Il s'agit de restes humains, dont une dent entière et des fragments d'os, qui ont été trouvés dans une cave en Bulgarie en 2020. Le séquençage génétique a conclu que ces individus étaient plus proches des populations actuelles d'Asie de l'Est et des Amériques que des Européens. Cette découverte suggère "qu'ils appartenaient à une migration humaine moderne en Europe qui n'était pas encore connue" dans l'histoire génétique des migrations, selon l'étude publiée mercredi 7 avril 2021 dans Nature. C'est aussi une "preuve qu'il y a eu une certaine continuité entre les premiers humains modernes en Europe et les hommes qui ont vécu plus tard en Eurasie", poursuit l'étude.

"Même l'histoire des Européens modernes en Europe a pu avoir été tumultueuse"

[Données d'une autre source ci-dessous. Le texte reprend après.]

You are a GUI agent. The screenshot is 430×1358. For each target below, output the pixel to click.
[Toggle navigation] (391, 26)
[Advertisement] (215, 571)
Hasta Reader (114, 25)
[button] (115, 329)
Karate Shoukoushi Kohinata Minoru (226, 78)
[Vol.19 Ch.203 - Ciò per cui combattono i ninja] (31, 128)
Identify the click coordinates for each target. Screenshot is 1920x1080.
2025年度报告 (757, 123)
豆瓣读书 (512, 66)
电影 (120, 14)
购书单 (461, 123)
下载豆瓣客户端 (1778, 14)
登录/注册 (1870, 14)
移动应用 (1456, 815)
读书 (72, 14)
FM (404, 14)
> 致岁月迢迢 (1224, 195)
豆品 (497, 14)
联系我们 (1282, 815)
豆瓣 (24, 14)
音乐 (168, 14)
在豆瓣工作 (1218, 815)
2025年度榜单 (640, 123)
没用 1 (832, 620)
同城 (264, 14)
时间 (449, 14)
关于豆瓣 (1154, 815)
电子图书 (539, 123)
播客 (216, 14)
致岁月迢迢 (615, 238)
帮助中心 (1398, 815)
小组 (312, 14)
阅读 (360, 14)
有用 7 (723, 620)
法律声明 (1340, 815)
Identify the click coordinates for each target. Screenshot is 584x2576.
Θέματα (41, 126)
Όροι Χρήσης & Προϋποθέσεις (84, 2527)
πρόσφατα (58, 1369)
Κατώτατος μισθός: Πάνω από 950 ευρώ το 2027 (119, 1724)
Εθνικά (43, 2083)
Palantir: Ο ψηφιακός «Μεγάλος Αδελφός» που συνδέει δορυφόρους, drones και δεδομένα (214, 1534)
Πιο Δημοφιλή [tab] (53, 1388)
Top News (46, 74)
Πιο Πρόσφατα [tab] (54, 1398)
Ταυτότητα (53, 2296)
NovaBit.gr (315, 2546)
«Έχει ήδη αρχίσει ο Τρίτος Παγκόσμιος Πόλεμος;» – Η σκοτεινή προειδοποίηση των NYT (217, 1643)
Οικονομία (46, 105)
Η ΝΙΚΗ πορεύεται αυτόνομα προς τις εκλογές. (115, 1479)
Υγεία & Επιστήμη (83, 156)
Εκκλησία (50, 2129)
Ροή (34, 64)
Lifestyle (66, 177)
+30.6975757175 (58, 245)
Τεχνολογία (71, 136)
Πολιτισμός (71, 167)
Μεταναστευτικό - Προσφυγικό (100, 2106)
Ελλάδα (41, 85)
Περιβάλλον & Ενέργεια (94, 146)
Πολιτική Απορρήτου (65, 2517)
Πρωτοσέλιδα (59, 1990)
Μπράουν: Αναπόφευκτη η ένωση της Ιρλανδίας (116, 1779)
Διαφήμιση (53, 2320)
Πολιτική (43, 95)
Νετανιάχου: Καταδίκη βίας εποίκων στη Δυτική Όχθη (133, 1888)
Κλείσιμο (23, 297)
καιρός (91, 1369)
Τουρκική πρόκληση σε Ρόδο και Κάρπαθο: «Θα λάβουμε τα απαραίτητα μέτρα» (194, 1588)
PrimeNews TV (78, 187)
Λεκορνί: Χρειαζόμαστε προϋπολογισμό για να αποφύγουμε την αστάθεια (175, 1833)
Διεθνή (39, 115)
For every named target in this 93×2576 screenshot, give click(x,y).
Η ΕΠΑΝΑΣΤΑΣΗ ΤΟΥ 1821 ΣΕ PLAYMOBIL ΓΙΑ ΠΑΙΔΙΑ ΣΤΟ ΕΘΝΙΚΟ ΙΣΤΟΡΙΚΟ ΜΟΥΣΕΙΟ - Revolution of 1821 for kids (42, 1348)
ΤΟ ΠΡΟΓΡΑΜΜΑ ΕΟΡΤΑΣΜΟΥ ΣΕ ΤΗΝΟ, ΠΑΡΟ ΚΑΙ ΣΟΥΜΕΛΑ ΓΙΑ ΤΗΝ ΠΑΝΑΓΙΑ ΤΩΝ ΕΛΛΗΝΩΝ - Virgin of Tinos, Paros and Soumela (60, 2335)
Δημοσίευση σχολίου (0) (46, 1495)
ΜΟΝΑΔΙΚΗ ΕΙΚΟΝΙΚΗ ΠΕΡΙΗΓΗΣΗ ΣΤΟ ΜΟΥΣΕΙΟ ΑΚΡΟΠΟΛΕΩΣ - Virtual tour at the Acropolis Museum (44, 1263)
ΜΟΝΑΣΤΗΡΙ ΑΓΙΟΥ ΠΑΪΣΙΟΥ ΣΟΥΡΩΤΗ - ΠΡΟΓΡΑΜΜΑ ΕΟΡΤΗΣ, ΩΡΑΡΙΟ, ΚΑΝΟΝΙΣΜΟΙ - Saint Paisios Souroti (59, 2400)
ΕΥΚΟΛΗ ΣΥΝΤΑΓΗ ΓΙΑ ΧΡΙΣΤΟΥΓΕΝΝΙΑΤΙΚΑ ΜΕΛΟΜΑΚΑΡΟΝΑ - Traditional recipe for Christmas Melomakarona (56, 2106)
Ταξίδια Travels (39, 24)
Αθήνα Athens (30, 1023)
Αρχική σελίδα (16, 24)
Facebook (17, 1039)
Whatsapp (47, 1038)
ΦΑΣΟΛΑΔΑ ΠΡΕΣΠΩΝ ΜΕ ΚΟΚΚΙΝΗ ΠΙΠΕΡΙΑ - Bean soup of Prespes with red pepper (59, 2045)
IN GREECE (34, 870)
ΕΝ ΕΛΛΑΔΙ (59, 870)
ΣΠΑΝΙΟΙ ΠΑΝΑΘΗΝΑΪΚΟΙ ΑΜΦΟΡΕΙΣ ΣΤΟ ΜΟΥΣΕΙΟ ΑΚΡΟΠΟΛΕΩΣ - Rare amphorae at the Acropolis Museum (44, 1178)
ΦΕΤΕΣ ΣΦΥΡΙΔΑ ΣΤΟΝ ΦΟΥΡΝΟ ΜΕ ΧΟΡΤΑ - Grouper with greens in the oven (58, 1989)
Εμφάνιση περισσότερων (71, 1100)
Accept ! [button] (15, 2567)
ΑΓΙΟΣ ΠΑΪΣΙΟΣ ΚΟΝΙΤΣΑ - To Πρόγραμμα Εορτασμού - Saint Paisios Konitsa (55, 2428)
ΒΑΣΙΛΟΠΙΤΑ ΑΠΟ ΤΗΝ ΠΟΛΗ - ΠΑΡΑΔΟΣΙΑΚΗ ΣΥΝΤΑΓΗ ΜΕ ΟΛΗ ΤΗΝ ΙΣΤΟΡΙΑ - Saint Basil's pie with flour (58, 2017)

Ces découvertes "modifient notre compréhension initiale des premières migrations humaines en Europe", indique Mateja Hajdinjak, chercheur à l'Institut allemand pour l'anthropologie évolutive Max Planck, qui a dirigé la recherche. Cela montre comment "même l'histoire des Européens modernes en Europe peut avoir été tumultueuse et avoir impliqué des remplacements de populations", a-t-il expliqué à l'AFP. Les restes, trouvés dans la grotte Bacho Kiro en Bulgarie, ont montré dans un premier temps que les humains vivaient aux côtés des Néandertaliens en Europe plus tôt qu'on ne le pensait. Mais l'analyse génétique des restes a aussi révélé que ces premiers humains et les Néandertaliens se reproduisaient entre eux plus qu'on ne l'imaginait.

"Un peu de Néandertal"

Tous les "individus de la grotte Bacho Kiro ont des ancêtres néandertaliens à cinq ou sept générations avant leur existence, suggérant que les mélanges entre ces premiers humains en Europe et les Néandertaliens étaient courants", selon M. Hajdinjak. La première preuve d'un tel mélange reposait sur la découverte en Roumanie d'un seul individu, baptisé Oase 1, vieux de 40.000 ans. Ces découvertes s'accompagnent d'une recherche distincte, publiée mercredi dans Nature Ecology and E[...]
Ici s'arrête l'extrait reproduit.